- **Instruction**
Reproduce, word for word, the part of the Boston growth text that starts at the words "A 2017 report" and ends after "Greater Boston area.".
--- BEGIN Document segment ---
Boston is a city in transition.
Demographics, jobs, urbanization, availability of capital and a more accommodative planning environment have combined to create an ecosystem of progress and change.
A 2017 report from the Boston Planning and Development Agency cites U.S. Census data showing that the metropolitan area has the highest share of 20- to 34-year-olds as a percentage of population in the country, ahead of Austin, Raleigh and Nashville. The city has seven colleges and universities ranked in the top 40 by U.S. News and World Report, plus another 50 in the Greater Boston area educating 250,000 students from around the world per year.
And because Boston’s economy has outperformed that of the broader U.S., with stronger job growth and GDP gains, more graduating students are establishing their careers in the city. Since the 2010 Census, Boston has added an average of one new resident per hour. This has driven a need for new housing, which has been met by developers building a mix of rental and for-sale product throughout the city’s neighborhoods and the Greater Boston area.
--- END Document segment ---
--- BEGIN Data block ---
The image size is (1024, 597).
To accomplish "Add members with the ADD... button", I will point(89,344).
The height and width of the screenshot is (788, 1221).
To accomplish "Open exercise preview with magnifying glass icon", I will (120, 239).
--- END Data block ---
- **Result for this task**
A 2017 report from the Boston Planning and Development Agency cites U.S. Census data showing that the metropolitan area has the highest share of 20- to 34-year-olds as a percentage of population in the country, ahead of Austin, Raleigh and Nashville. The city has seven colleges and universities ranked in the top 40 by U.S. News and World Report, plus another 50 in the Greater Boston area educating 250,000 students from around the world per year.
And because Boston’s economy has outperformed that of the broader U.S., with stronger job growth and GDP gains, more graduating students are establishing their careers in the city. Since the 2010 Census, Boston has added an average of one new resident per hour. This has driven a need for new housing, which has been met by developers building a mix of rental and for-sale product throughout the city’s neighborhoods and the Greater Boston area.